- Born: Margot Beahan Shnayerson June 20, 1981 (age 45) New York City, U.S.
- Education: Brearley School Holderness School Dartmouth College
- Occupations: Journalist; blogger;
- Relatives: Michael Shnayerson (brother)

= Maggie Shnayerson =

American journalist and blogger

Maggie Shnayerson (born Margot Beahan Shnayerson June 20, 1981 in New York, NY) is an American journalist and blogger. She was an editor at Gawker Media's flagship site, Gawker.com and has written for TIME magazine, the New York Sun, and the New York Post. Before joining Gawker, Shnayerson was the public relations director for the Village Voice and the New York Sun.

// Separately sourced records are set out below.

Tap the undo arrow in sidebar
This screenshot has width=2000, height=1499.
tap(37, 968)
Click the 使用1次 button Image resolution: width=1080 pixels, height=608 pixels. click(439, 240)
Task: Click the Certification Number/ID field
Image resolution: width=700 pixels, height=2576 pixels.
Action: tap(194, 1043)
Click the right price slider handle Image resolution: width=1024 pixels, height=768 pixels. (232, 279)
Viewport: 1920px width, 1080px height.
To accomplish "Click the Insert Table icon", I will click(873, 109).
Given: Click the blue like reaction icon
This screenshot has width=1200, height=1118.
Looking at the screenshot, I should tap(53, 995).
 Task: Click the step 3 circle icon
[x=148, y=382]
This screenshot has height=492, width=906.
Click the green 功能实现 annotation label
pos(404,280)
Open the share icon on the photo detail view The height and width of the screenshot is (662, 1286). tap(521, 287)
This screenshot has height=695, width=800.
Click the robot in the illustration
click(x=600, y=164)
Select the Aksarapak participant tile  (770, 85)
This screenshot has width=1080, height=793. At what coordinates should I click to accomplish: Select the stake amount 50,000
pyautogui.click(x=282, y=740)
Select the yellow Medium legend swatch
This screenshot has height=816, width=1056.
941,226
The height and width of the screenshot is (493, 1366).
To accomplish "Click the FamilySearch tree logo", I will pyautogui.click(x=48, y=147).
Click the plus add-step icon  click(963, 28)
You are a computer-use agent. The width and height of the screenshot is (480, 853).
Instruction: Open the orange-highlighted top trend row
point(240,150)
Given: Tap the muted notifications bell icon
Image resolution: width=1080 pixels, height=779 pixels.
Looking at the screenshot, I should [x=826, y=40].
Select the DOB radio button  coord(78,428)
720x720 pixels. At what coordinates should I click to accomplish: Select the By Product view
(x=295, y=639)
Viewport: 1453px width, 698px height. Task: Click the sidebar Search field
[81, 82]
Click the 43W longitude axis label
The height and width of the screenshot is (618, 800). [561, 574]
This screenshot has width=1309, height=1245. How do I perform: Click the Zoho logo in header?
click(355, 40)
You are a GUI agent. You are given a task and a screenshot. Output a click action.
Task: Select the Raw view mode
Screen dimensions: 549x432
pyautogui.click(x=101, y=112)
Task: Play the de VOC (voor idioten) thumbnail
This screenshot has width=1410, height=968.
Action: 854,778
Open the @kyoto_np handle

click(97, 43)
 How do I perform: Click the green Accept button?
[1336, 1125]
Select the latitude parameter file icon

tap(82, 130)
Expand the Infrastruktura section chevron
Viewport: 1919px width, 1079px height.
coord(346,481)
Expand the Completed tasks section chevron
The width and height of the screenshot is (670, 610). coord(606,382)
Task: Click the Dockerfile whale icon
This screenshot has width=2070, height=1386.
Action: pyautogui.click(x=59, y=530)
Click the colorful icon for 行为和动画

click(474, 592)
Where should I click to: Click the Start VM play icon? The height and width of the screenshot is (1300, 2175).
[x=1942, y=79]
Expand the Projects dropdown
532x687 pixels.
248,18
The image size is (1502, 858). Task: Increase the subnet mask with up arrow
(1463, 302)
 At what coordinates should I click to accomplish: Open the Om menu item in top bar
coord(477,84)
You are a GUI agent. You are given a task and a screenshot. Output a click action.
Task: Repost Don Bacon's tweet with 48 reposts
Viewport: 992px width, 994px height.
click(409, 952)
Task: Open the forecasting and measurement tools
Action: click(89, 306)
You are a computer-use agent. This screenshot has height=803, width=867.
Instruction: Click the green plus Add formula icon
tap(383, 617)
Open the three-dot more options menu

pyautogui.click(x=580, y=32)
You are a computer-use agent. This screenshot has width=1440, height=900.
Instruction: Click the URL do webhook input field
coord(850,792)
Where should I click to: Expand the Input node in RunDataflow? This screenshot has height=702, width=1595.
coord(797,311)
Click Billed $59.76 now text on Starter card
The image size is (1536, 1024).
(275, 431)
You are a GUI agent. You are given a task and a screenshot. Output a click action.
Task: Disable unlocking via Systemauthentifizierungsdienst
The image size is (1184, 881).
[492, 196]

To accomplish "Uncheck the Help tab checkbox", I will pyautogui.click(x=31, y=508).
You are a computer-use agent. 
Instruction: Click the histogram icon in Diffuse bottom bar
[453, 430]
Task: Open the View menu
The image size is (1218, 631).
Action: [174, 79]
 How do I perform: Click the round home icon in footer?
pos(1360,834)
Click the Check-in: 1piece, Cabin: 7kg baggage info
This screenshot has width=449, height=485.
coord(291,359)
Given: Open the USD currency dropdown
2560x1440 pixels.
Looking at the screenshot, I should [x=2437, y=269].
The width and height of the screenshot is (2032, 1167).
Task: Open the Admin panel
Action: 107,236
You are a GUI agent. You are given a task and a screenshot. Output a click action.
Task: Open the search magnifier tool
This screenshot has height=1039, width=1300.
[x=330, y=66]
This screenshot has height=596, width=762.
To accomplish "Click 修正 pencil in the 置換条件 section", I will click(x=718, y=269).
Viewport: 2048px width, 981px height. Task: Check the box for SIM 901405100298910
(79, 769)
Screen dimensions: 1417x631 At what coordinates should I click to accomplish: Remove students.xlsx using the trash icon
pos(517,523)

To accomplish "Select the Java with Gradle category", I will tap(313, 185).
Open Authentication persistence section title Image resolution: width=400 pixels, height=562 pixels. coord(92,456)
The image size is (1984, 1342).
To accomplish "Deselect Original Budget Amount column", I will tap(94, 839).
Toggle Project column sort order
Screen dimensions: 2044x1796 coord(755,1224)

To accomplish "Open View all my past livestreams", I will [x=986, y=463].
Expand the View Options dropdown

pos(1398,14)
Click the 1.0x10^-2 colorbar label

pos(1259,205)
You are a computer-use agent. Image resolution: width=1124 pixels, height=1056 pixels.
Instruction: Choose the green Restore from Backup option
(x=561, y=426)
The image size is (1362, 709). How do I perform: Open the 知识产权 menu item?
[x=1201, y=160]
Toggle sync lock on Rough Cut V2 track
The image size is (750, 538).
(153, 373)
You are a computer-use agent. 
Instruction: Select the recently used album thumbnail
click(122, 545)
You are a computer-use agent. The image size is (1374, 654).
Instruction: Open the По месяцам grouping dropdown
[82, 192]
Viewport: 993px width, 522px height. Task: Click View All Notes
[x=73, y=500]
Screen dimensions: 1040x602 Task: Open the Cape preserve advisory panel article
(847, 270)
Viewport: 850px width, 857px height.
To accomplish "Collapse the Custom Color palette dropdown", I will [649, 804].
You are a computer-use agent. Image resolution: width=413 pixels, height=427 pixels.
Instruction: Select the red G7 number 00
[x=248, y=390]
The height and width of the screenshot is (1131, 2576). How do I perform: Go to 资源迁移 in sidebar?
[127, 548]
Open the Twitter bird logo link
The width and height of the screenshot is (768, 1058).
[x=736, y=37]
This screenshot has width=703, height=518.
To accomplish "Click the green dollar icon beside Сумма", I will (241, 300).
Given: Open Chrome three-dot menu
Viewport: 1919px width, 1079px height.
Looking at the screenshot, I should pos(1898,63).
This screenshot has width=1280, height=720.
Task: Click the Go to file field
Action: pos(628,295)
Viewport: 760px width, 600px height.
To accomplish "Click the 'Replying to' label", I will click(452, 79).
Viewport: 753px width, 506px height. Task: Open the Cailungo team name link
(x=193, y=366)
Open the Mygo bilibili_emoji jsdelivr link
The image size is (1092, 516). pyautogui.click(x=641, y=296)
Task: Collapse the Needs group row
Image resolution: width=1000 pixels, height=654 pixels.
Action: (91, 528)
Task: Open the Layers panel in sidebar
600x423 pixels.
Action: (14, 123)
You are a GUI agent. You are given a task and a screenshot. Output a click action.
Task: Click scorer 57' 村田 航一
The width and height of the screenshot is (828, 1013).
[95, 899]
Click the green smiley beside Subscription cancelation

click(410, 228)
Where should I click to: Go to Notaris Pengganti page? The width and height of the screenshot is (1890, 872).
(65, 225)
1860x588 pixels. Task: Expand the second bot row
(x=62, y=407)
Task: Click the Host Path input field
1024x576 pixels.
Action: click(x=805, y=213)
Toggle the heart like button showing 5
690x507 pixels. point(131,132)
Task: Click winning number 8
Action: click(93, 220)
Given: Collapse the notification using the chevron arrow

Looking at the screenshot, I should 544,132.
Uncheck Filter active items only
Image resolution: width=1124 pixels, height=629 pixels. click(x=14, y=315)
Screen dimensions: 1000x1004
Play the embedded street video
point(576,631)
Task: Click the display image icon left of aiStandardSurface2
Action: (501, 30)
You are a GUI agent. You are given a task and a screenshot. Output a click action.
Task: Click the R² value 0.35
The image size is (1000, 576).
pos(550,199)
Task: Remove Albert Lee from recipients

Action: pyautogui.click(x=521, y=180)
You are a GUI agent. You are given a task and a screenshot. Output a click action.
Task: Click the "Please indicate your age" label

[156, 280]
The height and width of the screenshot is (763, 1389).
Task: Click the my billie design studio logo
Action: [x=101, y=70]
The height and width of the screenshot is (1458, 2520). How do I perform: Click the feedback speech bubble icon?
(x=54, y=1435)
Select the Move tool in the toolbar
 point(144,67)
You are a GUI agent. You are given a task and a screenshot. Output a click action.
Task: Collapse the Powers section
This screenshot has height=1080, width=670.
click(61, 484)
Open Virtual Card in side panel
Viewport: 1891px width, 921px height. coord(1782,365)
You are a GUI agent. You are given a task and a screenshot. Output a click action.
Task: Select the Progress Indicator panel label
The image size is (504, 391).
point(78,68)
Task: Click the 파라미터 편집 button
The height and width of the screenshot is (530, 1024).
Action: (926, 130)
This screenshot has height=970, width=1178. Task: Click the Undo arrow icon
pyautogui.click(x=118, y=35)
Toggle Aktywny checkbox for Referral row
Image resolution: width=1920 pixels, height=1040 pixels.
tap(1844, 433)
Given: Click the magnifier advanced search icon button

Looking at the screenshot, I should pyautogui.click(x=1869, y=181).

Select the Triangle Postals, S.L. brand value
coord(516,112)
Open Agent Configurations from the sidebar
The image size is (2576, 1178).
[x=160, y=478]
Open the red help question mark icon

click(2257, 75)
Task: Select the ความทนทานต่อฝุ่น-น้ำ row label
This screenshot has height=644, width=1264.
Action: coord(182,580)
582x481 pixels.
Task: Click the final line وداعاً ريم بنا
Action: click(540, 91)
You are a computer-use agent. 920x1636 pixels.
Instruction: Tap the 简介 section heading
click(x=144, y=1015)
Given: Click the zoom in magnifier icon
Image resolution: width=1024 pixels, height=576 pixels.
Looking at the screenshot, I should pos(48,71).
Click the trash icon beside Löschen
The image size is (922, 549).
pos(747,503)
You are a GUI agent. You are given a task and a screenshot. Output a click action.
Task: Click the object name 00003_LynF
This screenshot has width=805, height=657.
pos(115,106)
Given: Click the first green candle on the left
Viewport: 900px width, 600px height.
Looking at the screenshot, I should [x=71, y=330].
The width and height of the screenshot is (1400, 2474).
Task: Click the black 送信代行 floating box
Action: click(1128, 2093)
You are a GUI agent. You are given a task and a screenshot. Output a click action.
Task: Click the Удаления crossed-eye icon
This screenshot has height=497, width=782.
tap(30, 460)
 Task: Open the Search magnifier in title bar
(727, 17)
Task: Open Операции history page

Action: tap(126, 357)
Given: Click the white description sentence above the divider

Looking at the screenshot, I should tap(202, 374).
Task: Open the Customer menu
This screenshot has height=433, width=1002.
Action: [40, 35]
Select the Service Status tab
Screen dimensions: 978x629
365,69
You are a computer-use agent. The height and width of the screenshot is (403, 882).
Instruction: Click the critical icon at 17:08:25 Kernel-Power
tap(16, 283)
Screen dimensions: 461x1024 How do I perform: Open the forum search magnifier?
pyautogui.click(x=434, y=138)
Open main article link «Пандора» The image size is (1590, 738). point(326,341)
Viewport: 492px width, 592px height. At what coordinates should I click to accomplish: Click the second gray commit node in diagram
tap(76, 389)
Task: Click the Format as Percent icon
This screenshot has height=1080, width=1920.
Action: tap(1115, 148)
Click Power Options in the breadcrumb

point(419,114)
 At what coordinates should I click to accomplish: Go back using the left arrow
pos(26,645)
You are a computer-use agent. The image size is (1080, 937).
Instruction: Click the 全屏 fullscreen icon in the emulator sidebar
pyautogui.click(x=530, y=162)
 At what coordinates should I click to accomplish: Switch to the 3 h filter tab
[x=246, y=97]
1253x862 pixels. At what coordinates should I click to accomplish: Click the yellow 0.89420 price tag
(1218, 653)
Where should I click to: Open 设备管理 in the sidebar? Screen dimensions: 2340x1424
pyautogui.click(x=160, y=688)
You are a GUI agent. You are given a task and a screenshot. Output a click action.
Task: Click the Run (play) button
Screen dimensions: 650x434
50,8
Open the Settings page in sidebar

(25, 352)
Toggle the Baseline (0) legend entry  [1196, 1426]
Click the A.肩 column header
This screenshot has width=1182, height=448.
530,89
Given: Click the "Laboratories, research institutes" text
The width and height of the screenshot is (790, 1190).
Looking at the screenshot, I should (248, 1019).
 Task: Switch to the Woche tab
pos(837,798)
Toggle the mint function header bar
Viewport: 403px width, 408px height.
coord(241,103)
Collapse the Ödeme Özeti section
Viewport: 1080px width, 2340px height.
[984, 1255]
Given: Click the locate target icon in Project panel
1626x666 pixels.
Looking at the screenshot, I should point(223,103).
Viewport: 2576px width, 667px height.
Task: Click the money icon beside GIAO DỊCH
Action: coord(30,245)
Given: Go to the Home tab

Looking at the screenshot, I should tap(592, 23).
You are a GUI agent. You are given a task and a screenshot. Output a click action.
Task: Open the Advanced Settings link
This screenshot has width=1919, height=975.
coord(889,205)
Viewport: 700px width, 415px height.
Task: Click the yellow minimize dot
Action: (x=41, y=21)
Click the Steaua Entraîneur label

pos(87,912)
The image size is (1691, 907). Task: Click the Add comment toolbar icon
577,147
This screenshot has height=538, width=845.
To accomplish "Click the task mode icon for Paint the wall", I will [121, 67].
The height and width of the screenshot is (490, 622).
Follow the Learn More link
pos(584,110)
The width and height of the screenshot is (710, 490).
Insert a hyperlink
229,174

While at Gawker, Shnayerson's coverage of benefit cuts for freelancers working at media giant Viacom was credited by The Nation as having "helped instigate one of the most unlikely and successful labor campaigns of recent years." On February 25, 2008, Shnayerson was fired via email by Gawker Media publisher Nick Denton for failing to bring in enough page views under the company's new web traffic-based payment system. Several other Gawker editors left the site shortly before Shnayerson's departure, citing the new compensation scheme among their reasons for doing so.

==Personal life==
Shnayerson is a graduate of Dartmouth College and attended the Brearley School and Holderness School. She's the daughter of the journalist and editor Robert Shnayerson, a former editor at TIME and of Harper's magazine. She is also the sister of Vanity Fair journalist Michael Shnayerson.